È di qualche ora fa la conferenza stampa di Mateo Kovacic, da oggetto quasi sconosciuto (per il calcio italiano) a potenziale nuovo talento mondiale. Di lui si dice un gran bene, non a caso lo volevano Manchester City, United, Chelsea e Real Madrid, non proprio squadrette, e questo amplifica il colpo messo a segno dall’Inter, peraltro a fari spenti. Lui, il 18enne croato (comunitario perché di passaporto austriaco), ha dimostrato di avere subito le idee chiare e una spiccata fiducia nei propri mezzi: si è preso senza problemi la maglia numero 10 all’Inter, quella che è stata indossata nel corso dei decenni da mostri sacri e lasciata libera da un certo Wesley Sneijder, e a pochi giorni dal suo sbarco ad Appiano ha esordito a Siena dimostrando, nei pochi minuti che ha avuto a diposizione, di avere buoni piedi e appunto una grande personalità. Solo il tempo ci dirà se l’Inter ha avuto ragione nell’individuare in lui il prossimo crack e il nuovo perno del centrocampo, ma il dato che questo mercato, già analizzato a fondo in altre sedi, mette in luce è anche di natura geografica.
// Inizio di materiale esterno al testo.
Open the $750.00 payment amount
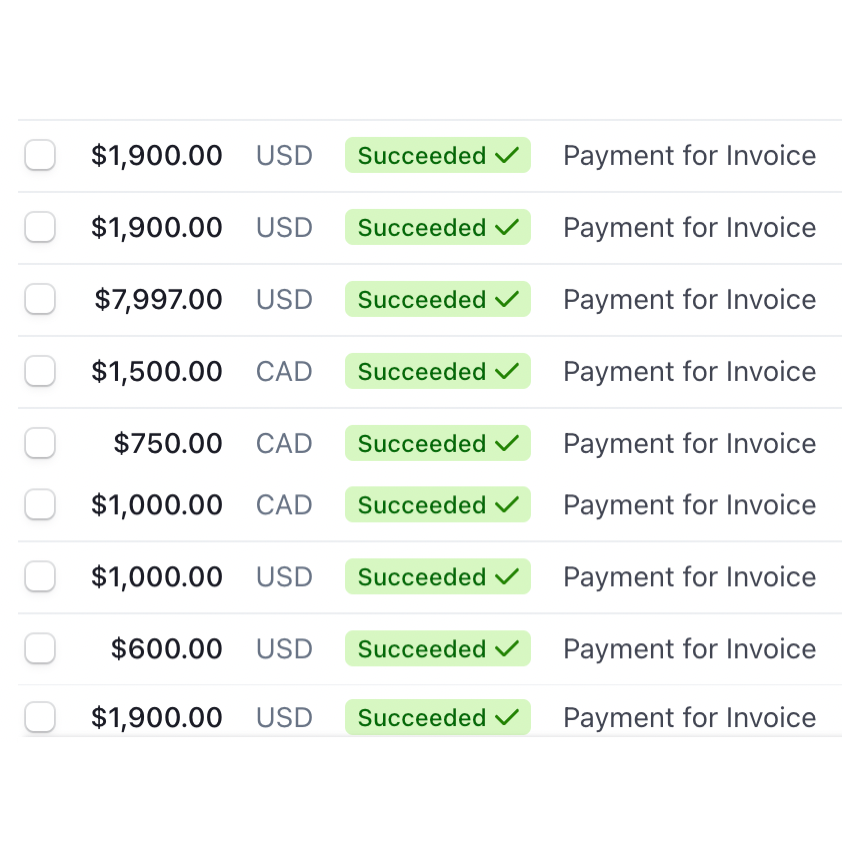The height and width of the screenshot is (858, 842). point(168,443)
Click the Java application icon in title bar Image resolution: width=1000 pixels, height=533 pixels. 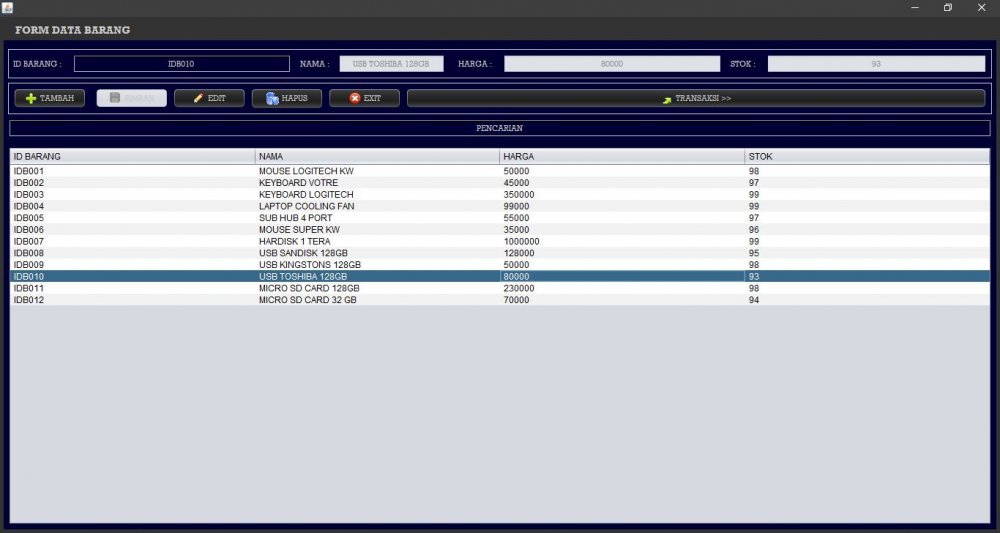(7, 7)
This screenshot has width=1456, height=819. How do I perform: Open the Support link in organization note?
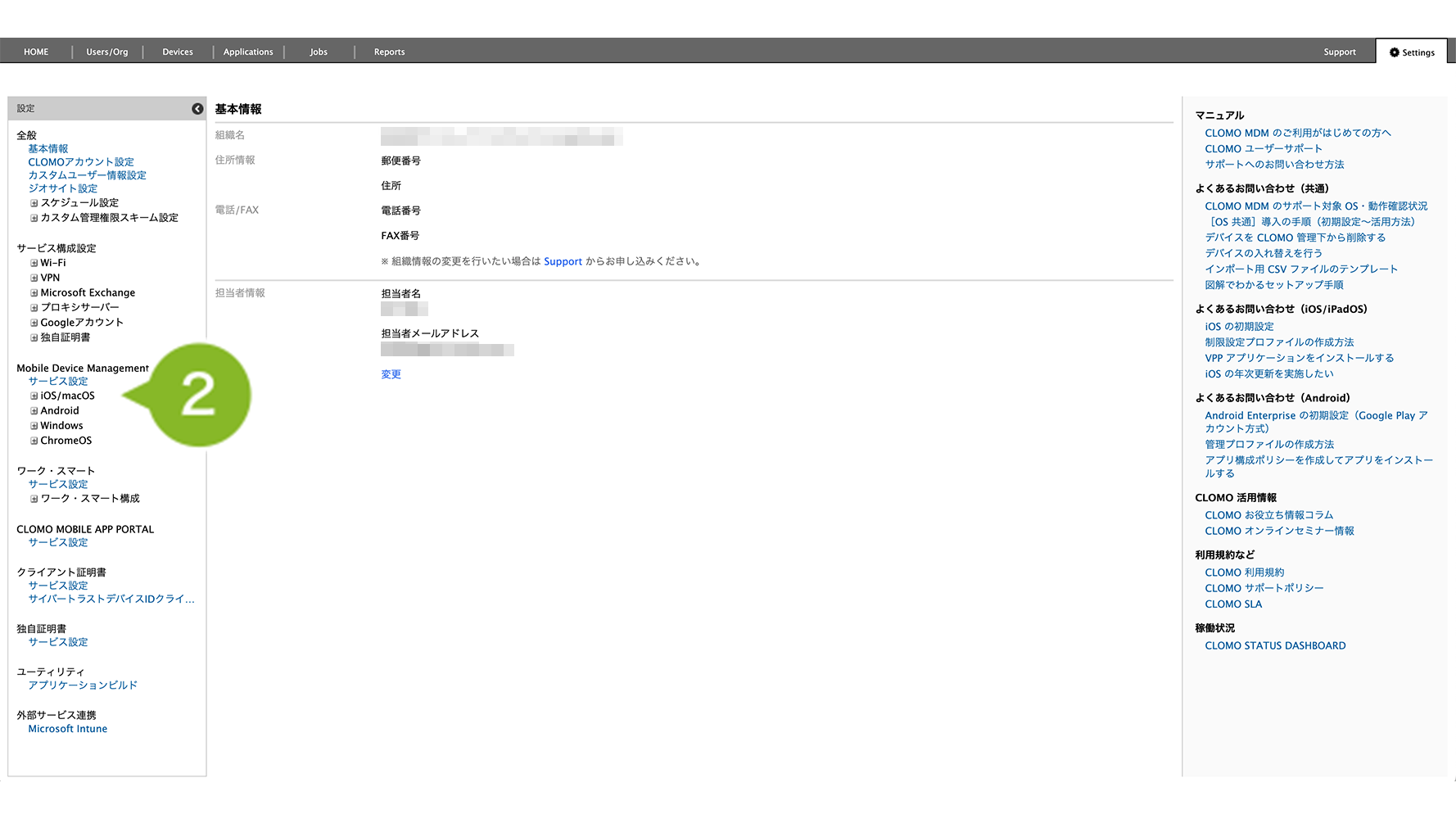click(x=563, y=262)
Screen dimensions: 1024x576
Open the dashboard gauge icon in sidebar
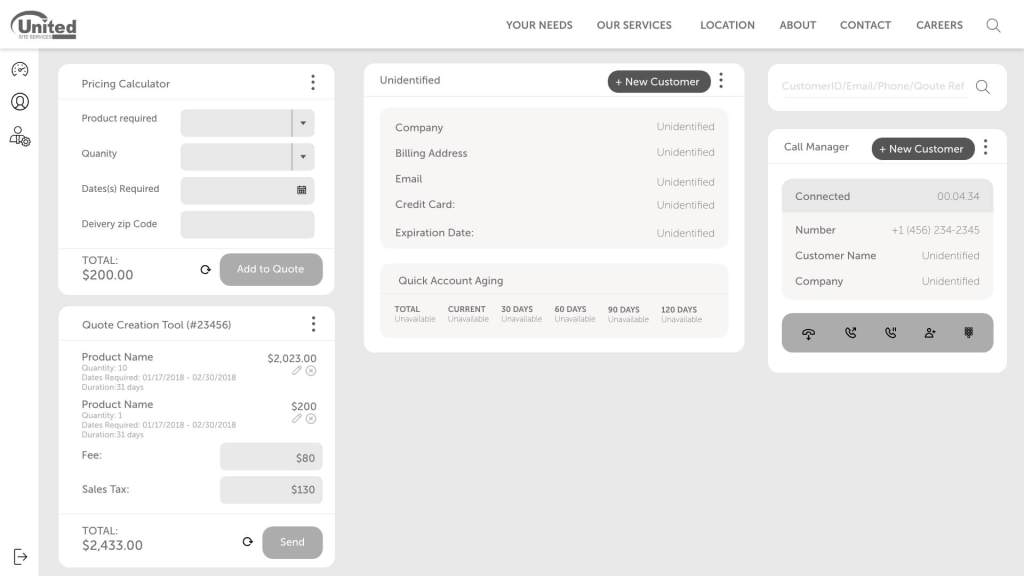20,69
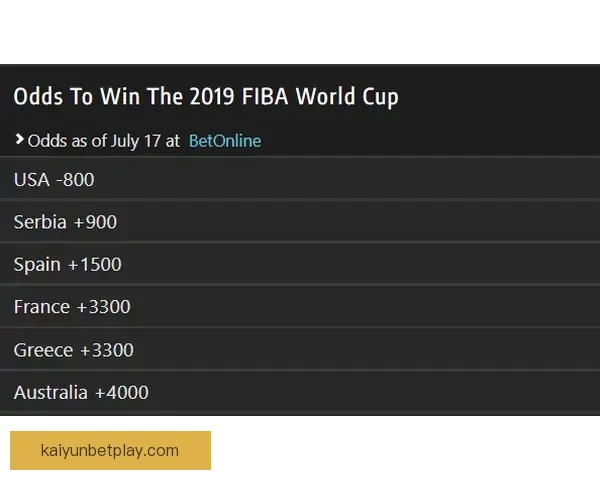Click the +3300 odds next to France

coord(104,307)
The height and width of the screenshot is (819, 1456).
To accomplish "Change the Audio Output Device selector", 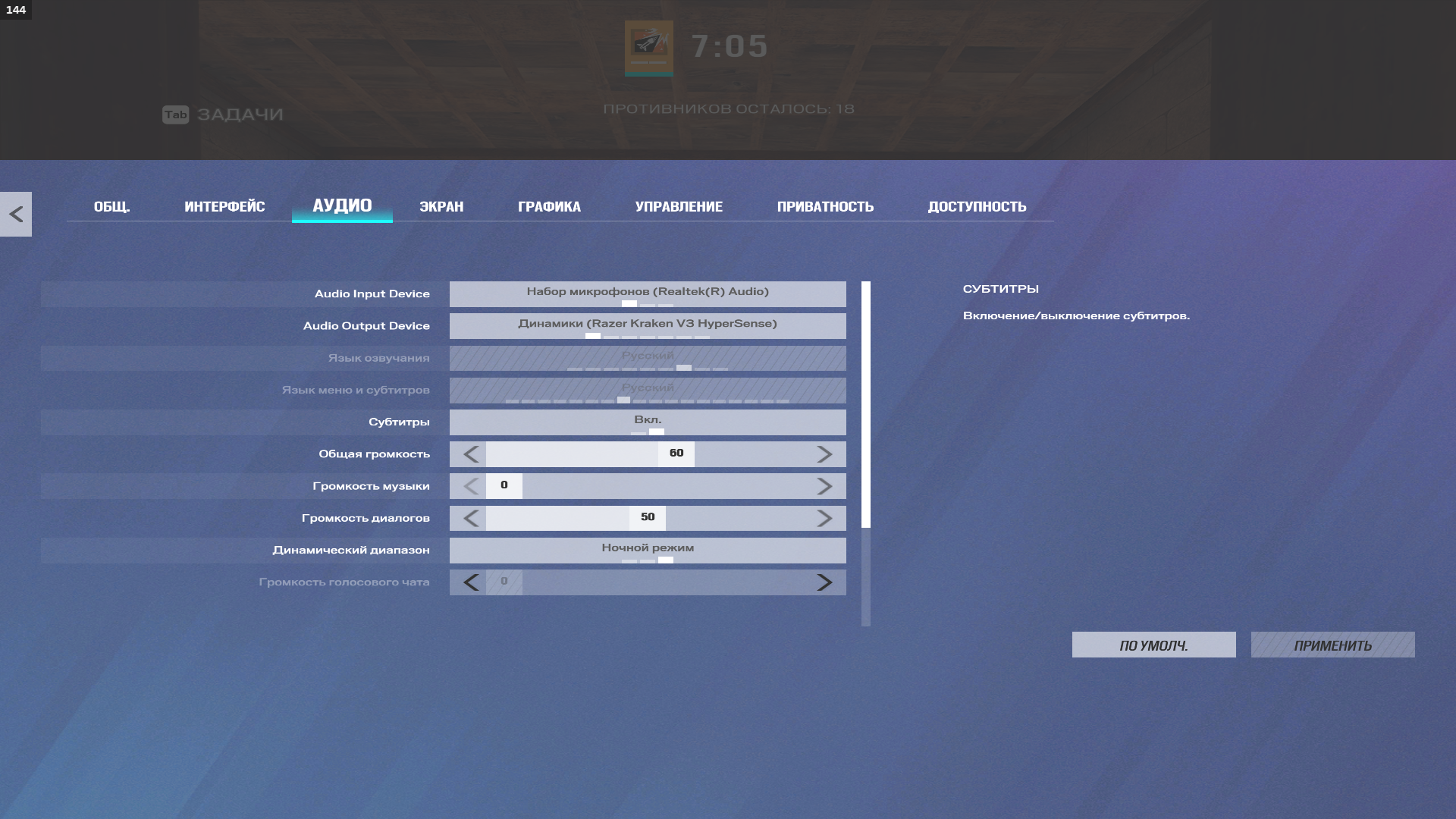I will click(x=648, y=326).
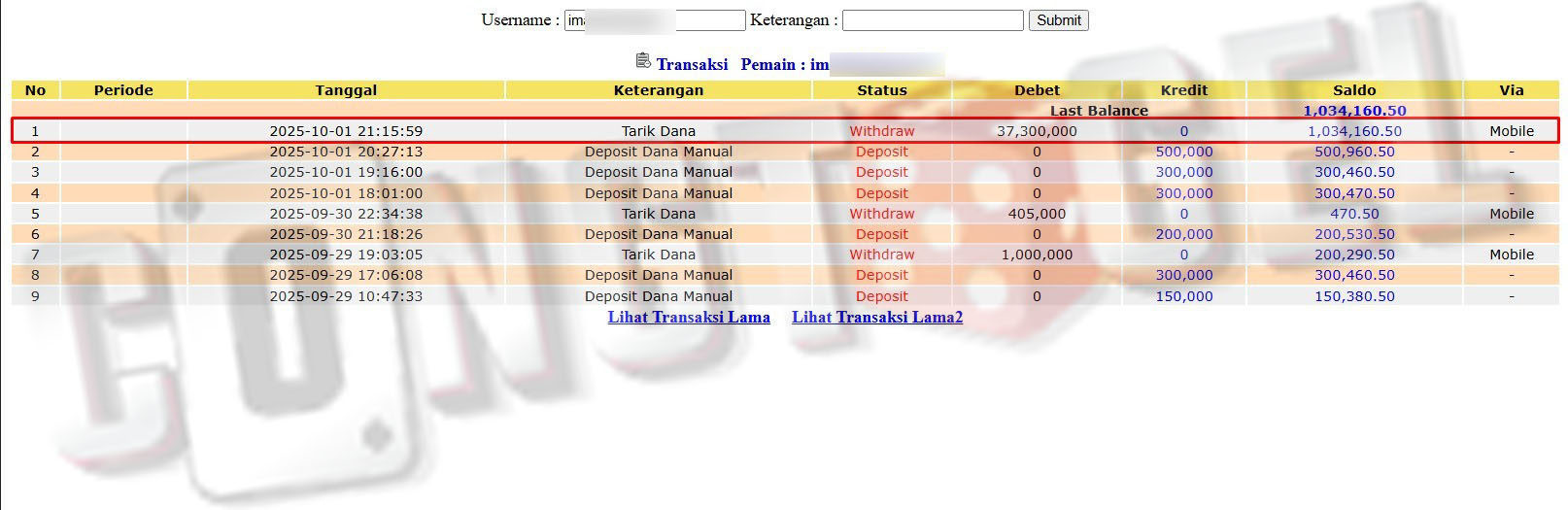Click the Last Balance label

[x=1098, y=111]
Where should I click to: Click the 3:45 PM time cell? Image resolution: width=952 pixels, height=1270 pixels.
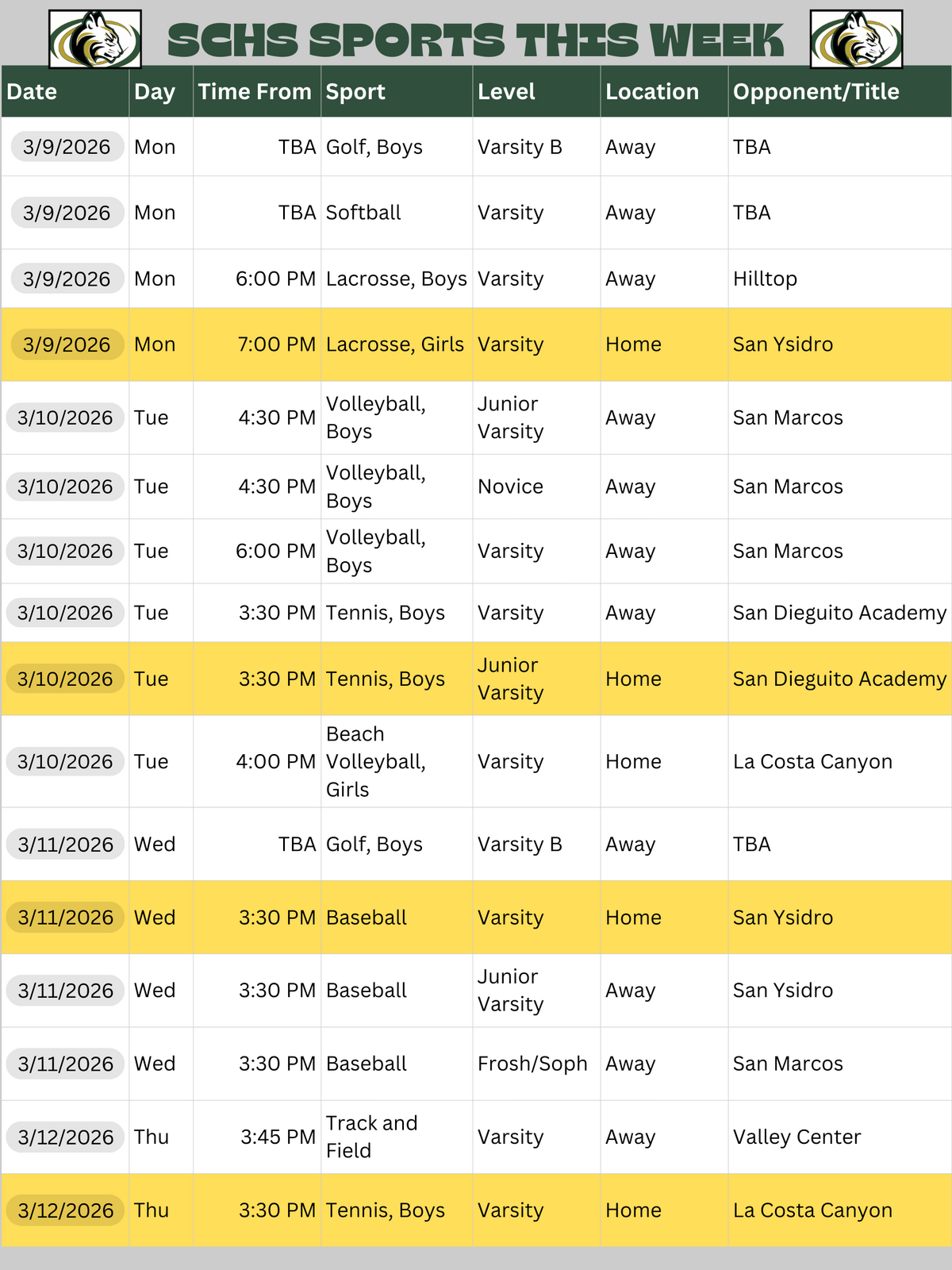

Handanovic, Belec, Stankovic, Kuzmanovic, Kovacic. Tutti calciatori dell’Est. La colonia più nutrita in casa Inter è naturalmente sempre argentina, con ben 9 rappresentanti, ma cresce quella slava piazzandosi subito dietro quella italiana, segno di un calcio che da quelle parti sta crescendo e sfornando ottimi talenti, basti citare il solo Markovic, seguito con interesse dall’Inter stessa e non solo, ma anche i vari Vrsaljko, Brodic, Halilovic; c’è tutta una nuova leva che sta emergendo. E i dirigenti nerazzurri, sempre attenti a sfruttare le opportunità che il mercato propone, non si sono fatti sfuggire l’occasione di monitorare anche quella porzione di mondo, magari scovando talenti disponibili a prezzi da Fair Play Finanziario. In più con un vantaggio: a breve la Croazia sarà comunitaria e non ci sarà più neanche il problema degli slot da extracomunitari.

In un calcio sempre più globale, in cui non basta più fare un viaggio nelle favelas brasiliane per offrire a nuovo fenomeno l’opportunità di esibirsi in un campionato europeo (anzi il Brasile è proprio uno dei Paesi in più forte sviluppo), in cui a qualunque latitudine il calcio è studiato, praticato e insegnato in maniera rigida e scientifica, è importante trovare nuovi mercati da cui poter attingere per costruire un organico di livello ai tempi della crisi. Come dicevamo, solo il tempo potrà dirci se i dirigenti dell’Inter ci avranno visto giusto; intanto, come scriveva su Twitter qualche giorno fa un collega di Inter Channel, se un tempo all’Inter si parlava solo di clan dell’asado, ora il menù di Appiano Gentile si arricchirà di un nuovo piatto: il gülash. Buon appetito, si spera.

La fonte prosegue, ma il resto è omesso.